Corriere Fiorentino

«Ma far cadere la Regione sarebbe il suicidio del Pd»

- di Paolo Ceccarelli

«Silurare il governo regionale sarebbe per il Pd un suicidio». Ne è convinto Marco Tarchi, politologo, professore di Scienza Politica all’Università di Firenze. «Scissione? Enrico Rossi ha una terza opzione: rimanere in bilico».

Se scissione sarà, per Enrico Rossi potrebbe esserci una terza opzione tra uscire e non uscire dal partito: rimanere sulla porta. «Restare in bilico potrebbe essere per lui un’efficace arma di ricatto». In ogni caso «silurare il governo regionale sarebbe per il Pd un suicidio». Ne è convinto Marco Tarchi, politologo, professore di Scienza Politica all’Università di Firenze.

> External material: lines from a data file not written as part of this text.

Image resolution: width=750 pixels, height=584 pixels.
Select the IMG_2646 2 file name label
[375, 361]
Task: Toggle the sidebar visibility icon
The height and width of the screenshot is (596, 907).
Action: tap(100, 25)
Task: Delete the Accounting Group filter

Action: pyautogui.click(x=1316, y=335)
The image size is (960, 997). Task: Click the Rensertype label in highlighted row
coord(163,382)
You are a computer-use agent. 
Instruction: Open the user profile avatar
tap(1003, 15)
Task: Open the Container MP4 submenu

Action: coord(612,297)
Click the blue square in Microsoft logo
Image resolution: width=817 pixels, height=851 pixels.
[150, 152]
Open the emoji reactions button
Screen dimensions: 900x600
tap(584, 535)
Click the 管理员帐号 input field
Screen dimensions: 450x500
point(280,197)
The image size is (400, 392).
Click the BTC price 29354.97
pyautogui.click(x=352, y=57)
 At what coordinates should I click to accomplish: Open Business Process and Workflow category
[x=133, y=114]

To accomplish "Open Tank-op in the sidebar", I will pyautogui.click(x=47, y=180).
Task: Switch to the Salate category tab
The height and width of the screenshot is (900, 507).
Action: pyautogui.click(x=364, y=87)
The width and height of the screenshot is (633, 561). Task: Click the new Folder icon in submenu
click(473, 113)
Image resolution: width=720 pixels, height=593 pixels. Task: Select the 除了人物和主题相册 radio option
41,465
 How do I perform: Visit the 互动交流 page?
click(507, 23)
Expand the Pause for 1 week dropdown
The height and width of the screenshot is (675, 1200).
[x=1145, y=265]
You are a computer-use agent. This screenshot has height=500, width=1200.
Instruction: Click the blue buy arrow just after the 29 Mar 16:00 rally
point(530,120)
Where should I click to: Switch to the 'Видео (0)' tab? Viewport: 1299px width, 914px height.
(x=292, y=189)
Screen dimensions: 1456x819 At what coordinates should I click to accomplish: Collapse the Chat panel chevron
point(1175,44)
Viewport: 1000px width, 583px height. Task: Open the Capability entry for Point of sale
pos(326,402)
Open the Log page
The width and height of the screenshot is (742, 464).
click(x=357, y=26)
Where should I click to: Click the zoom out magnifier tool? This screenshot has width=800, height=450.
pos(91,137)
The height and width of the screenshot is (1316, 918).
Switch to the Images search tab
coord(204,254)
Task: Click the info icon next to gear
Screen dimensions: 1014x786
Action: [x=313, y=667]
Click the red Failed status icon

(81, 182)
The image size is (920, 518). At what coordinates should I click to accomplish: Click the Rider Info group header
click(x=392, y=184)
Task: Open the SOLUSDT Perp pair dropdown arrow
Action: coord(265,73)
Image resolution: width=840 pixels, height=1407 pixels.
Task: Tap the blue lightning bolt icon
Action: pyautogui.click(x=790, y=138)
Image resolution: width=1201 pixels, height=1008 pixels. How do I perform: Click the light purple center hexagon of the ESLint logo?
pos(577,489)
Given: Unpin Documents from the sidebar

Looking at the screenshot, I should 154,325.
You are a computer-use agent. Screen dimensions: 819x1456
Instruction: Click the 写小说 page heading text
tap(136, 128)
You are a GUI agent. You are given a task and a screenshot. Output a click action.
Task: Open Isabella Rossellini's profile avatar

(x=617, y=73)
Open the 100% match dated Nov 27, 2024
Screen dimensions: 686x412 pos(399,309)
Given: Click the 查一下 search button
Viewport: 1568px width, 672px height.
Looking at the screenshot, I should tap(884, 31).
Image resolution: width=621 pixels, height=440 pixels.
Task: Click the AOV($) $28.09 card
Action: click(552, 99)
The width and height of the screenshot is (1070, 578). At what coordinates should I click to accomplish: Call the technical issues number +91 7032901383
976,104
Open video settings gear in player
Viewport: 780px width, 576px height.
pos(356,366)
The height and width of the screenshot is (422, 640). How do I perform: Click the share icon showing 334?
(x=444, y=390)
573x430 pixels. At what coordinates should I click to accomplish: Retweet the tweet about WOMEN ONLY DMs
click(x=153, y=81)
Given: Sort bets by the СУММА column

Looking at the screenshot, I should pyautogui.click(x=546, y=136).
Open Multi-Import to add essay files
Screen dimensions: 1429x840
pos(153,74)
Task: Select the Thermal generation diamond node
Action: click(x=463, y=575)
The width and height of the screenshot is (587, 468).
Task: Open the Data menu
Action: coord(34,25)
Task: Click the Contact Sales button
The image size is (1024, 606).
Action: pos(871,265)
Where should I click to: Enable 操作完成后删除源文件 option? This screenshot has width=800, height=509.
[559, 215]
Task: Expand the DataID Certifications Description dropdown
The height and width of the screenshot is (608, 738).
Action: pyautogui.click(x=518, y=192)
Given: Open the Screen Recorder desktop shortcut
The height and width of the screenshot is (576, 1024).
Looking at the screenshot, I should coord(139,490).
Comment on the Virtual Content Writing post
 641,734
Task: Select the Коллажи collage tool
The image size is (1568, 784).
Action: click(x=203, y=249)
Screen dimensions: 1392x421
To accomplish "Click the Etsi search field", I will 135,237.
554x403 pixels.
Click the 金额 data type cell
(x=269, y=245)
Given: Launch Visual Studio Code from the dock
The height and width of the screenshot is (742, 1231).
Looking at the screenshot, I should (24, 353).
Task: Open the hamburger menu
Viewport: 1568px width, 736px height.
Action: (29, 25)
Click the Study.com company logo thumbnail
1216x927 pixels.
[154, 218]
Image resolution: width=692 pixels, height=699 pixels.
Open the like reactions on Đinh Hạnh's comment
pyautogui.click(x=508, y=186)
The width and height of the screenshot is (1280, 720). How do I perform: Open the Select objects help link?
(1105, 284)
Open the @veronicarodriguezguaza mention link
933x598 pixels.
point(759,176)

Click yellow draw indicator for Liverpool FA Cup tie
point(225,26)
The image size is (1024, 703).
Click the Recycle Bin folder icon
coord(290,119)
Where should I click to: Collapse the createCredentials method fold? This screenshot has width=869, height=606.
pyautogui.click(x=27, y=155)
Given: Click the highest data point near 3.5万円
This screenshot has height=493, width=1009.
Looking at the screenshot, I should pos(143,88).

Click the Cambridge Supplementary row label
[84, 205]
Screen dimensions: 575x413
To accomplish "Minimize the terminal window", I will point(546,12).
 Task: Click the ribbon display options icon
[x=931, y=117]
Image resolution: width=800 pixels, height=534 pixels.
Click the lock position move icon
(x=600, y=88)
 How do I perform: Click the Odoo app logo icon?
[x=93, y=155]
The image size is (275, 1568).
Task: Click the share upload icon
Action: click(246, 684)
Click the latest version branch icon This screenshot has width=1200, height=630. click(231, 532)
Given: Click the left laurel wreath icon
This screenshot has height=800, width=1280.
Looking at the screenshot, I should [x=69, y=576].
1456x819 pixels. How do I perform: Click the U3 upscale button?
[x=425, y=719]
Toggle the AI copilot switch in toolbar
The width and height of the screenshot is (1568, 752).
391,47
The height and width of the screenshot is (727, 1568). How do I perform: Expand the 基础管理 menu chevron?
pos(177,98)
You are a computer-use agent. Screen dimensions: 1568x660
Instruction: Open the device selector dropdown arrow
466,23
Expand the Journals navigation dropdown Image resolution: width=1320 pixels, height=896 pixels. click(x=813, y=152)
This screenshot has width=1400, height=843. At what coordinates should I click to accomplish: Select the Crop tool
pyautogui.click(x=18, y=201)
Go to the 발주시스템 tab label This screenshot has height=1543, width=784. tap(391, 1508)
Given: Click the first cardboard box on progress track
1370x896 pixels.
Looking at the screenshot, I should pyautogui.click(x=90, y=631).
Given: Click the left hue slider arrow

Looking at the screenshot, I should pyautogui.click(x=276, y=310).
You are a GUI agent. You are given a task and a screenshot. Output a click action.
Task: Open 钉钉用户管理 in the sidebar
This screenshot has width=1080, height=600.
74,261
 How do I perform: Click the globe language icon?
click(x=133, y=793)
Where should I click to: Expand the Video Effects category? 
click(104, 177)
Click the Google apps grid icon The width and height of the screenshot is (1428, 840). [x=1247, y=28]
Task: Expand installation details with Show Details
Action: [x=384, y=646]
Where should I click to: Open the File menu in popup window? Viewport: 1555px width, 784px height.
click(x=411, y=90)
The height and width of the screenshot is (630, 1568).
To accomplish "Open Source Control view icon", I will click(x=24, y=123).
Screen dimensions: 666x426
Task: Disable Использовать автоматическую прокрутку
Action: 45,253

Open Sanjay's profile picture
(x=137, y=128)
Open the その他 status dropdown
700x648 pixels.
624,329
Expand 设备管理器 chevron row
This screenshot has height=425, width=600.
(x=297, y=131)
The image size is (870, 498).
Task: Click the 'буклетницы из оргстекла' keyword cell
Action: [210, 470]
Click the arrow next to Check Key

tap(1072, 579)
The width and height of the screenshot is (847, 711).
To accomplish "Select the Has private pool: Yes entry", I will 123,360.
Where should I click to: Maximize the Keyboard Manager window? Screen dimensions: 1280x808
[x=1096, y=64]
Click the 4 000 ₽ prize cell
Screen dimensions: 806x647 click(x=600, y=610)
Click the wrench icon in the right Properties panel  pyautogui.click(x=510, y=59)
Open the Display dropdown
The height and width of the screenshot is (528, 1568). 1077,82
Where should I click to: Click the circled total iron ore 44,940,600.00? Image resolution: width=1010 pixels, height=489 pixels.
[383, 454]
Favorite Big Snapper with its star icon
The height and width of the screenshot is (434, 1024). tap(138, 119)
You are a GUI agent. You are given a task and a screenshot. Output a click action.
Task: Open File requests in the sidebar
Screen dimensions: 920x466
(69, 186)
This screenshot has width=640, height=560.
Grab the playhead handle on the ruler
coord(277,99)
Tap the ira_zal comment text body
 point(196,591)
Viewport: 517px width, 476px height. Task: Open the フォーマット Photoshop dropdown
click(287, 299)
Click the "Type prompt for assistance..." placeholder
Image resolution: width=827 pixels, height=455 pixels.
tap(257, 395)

Professor Tarchi, oggi a Roma ci sarà l’assemblea del Pd. La sinistra del partito potrebbe uscire dal Pd, se Renzi non concederà un allungamen­to dei tempi del congresso. A meno di 24 ore di distanza, quanto scommetter­ebbe sulla scissione?

«Sulla scissione immediata, poco. Affrettare i tempi non converrebb­e neanche a chi ha già in mente questa decisione. Occorre più tempo per spiegare le ragioni della rottura ai militanti e dimostrare che Renzi non ha lasciato alternativ­e. Altrimenti, la psicologia dei “fedeli alla ditta” potrebbe essere di ostacolo al successo dell’iniziativa».

Scissione o non scissione, se il Pd è arrivato a un passo dall’implosione è evidente che sono stati commessi degli errori. Quali sono stati quelli di Renzi?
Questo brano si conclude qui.